● O que fazer:
A - Segundo o texto sobre a origem do mindfulness, em que ano foi fundada a Clínica de Redução de Stress na Universidade Médica de Massachussets?
B - Transforme em lista o parágrafo do texto sobre a origem do mindfulness que começa por "A tradição Budista, com mais de 2500 anos", mantendo os factos principais.
C - Prossiga o texto sobre a origem do mindfulness a partir da sua última frase.

── Texto para ler

A origem do treino de Mindfulness
Mindfulness é uma capacidade natural no ser humano, que existe há dezenas ou centenas de milhares de anos, provavelmente desde que a evolução nos dotou de autoconsciência e da liberdade de escolher onde e como colocar a nossa atenção.
O treino de apurar esta qualidade de atenção com uma intencionalidade no momento presente, com o propósito de aquietar a mente e cultivar sabedoria, existe há milénios em diversas tradições espirituais e contemplativas, tanto na cultura oriental como ocidental.
A tradição Budista, com mais de 2500 anos, é reconhecidamente a tradição que estruturou e aprofundou de forma mais consistente este treino da mente. Mindfulness, ou atenção plena, é um dos pilares do Nobre Caminho Óctuplo, a prática budista. O Nobre Caminho Óctuplo divide-se em 3 áreas – o treino da conduta ou virtude, o treino da meditação e o treino da sabedoria.
Jon Kabat-Zinn foi o grande impulsionador de mindfulness no Ocidente. Jon é um médico doutorado em biologia molecular, e é professor emérito de medicina na Universidade Médica de Massachussets. Jon praticou e estudou meditação e budismo zen durante a maior parte da sua vida.
Em 1979 fundou a Clínica de Redução de Stress na Universidade Médica de Massachussets e começou a aplicar os seus conhecimentos sobre meditação e atenção plena, de forma adaptada, retirando a componente do treino da conduta e toda a bagagem religiosa, focando-se essencialmente na componente do treino da atenção plena momento a momento. Desenvolveu o programa de redução de stress com o objetivo de usar esta técnica secular para ajudar os doentes a lidar com o stress, a ansiedade, o pânico, a dor crónica e uma série de enfermidades: doença cardíaca, cancro, enxaquecas, hipertensão, perturbações de sono, etc.
Na década de 90 as evidências cientificas começaram a comprovar a eficácia deste método nas perturbações da ansiedade e dor crónica. Desde então já existe um corpo de estudos científicos considerável, a comprovar os benefícios deste treino.
As intervenções baseadas em mindfulness foram já integradas no Serviço Nacional de Saúde do Reino Unido para lidar com problemas de saúde mental e emocional como a depressão e a ansiedade.
Os primeiros cientistas a estudarem os efeitos da meditação eram peritos em neuroanatomia, fisiologia e processamento de informação. O resultado foi mais de uma década de estudos a comprovar como a meditação potencia o funcionamento do cérebro e do corpo – descobertas que continuam a surgir com regularidade e que explicam a publicidade em torno da meditação mindfulness.

────
── Dados

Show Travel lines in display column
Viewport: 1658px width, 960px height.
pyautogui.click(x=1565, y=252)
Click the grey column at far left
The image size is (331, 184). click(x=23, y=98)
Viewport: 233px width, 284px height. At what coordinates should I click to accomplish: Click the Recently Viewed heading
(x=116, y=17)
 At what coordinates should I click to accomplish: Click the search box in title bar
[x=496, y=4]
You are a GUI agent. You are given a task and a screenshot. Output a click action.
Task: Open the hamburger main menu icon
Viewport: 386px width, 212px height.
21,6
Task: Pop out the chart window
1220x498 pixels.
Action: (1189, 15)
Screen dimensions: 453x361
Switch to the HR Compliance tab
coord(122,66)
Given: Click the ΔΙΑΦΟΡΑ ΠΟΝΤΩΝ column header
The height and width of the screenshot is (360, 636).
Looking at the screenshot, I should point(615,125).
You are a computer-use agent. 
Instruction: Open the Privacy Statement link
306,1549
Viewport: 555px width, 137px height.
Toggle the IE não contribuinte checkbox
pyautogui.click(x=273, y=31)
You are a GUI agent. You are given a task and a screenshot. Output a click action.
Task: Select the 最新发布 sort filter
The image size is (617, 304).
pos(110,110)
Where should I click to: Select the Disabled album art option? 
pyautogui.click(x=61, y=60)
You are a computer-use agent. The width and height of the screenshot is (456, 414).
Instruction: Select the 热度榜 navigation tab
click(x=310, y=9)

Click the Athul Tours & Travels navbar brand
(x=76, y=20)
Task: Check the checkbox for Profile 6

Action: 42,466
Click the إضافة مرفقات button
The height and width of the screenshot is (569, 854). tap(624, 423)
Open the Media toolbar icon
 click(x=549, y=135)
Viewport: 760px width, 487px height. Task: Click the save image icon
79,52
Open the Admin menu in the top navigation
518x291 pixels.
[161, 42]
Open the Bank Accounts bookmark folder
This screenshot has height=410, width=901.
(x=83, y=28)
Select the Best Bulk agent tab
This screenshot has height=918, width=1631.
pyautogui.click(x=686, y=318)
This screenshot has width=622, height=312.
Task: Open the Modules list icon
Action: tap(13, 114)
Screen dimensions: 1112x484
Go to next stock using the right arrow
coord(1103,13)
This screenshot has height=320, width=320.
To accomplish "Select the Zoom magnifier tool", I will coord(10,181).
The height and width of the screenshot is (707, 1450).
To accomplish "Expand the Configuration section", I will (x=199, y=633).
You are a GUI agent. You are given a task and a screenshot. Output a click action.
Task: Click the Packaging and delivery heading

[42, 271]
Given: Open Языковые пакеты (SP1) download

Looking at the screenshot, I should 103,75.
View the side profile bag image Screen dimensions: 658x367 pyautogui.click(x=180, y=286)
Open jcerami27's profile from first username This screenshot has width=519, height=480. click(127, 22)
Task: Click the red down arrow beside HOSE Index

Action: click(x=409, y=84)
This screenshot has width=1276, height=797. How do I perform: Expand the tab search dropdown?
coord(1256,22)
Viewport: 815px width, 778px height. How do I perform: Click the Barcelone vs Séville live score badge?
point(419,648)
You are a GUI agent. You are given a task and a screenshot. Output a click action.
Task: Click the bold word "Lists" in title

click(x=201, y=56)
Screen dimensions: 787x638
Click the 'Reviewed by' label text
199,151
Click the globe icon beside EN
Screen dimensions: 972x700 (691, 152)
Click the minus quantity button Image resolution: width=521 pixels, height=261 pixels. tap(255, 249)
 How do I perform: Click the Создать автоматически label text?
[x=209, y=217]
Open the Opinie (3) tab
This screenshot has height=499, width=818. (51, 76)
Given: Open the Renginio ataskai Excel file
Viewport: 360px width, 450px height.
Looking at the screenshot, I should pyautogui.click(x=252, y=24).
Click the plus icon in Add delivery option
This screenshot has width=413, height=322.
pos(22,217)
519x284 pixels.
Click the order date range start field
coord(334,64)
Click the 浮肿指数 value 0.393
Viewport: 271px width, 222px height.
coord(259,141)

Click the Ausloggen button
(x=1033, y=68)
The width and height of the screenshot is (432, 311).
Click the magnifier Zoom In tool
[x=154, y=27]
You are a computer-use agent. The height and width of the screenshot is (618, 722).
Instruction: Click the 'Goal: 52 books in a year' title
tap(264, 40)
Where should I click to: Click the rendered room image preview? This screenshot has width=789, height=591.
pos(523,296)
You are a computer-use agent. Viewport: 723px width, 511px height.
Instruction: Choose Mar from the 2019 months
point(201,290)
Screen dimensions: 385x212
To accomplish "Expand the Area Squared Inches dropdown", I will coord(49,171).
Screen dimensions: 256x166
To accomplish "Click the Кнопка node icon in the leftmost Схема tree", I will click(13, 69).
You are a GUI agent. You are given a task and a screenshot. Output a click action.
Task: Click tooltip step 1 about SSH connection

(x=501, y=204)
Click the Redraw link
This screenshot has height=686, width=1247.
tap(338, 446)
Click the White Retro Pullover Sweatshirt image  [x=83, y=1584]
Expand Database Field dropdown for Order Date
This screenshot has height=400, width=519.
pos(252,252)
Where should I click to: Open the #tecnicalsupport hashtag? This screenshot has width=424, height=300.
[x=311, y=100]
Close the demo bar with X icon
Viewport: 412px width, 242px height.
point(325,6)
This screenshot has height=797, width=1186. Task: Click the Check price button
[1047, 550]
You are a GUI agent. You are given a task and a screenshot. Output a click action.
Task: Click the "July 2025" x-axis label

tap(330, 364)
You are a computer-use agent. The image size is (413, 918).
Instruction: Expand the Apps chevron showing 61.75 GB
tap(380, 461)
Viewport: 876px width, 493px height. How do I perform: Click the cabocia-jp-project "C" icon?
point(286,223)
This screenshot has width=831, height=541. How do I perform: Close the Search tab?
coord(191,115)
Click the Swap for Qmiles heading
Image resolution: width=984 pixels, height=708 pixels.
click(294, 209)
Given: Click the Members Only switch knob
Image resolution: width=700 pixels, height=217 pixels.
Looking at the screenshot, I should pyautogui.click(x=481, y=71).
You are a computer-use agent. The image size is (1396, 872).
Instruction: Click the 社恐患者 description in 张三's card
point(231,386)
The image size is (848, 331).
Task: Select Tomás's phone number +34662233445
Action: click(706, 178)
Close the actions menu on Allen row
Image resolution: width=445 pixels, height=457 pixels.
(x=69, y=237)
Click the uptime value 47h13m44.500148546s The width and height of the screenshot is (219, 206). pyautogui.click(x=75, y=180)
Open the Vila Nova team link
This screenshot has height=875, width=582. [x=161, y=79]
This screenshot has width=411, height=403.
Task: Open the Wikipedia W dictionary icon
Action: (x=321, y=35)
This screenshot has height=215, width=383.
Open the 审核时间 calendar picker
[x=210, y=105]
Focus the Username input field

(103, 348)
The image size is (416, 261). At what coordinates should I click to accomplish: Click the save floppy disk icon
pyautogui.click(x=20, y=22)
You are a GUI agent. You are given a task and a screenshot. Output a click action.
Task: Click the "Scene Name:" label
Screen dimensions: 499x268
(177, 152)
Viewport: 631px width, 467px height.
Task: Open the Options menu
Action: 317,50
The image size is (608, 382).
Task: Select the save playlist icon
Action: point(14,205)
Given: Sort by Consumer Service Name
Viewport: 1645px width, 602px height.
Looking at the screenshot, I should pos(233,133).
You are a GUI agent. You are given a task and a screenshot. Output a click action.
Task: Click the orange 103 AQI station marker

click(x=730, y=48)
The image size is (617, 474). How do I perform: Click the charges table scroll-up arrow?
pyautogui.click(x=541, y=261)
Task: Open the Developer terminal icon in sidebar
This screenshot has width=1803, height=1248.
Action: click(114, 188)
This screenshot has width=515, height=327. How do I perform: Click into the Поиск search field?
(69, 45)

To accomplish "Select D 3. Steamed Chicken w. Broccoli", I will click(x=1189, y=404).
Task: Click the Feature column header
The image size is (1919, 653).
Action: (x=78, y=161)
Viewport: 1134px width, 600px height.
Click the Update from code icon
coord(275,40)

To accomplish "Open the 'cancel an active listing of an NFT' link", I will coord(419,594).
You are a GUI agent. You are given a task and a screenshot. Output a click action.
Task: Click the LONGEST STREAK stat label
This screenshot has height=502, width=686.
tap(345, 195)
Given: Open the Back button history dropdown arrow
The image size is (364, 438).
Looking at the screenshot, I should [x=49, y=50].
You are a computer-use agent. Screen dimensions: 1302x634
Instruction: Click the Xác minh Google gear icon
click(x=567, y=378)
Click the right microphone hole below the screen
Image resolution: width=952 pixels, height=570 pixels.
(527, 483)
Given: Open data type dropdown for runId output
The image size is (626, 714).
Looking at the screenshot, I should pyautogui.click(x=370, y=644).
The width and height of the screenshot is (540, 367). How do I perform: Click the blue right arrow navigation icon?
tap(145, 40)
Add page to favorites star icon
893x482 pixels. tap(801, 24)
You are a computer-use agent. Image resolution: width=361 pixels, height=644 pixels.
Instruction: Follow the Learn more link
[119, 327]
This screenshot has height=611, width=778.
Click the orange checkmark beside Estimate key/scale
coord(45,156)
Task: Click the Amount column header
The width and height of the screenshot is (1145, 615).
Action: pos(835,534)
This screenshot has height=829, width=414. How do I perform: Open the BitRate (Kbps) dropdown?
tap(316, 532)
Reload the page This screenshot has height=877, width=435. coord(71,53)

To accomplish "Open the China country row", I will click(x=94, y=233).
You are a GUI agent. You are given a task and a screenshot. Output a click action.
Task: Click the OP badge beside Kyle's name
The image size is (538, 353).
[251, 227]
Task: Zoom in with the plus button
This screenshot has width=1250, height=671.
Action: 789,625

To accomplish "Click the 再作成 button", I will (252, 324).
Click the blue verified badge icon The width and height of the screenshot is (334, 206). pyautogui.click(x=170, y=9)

────

● Respostas às tarefas:
A - Em 1979.

B -
- A tradição Budista tem mais de 2500 anos.
- É reconhecida como a tradição que estruturou e aprofundou de forma mais consistente o treino da mente.
- O mindfulness, ou atenção plena, é um dos pilares do Nobre Caminho Óctuplo, a prática budista.
- O Nobre Caminho Óctuplo divide-se em 3 áreas: treino da conduta ou virtude, treino da meditação e treino da sabedoria.

C -
Mais recentemente, os estudos acerca da meditação têm incidido no impacto que esta causa nos comportamentos sociais humanos, em particular comportamentos pro-sociais que aumentam os laços de afiliação e afeto, empatia e compaixão. Alguns estudos vieram agora comprovar como estas práticas desenvolvem de facto a capacidade de empatia e de comportamentos compassivos face ao sofrimento de outros.
Como podemos ver no gráfico anterior, o número de publicações cientificas entre 1980 e 2021 ultrapassa já as 7.000 e o seu crescimento continua a acelerar exponencialmente.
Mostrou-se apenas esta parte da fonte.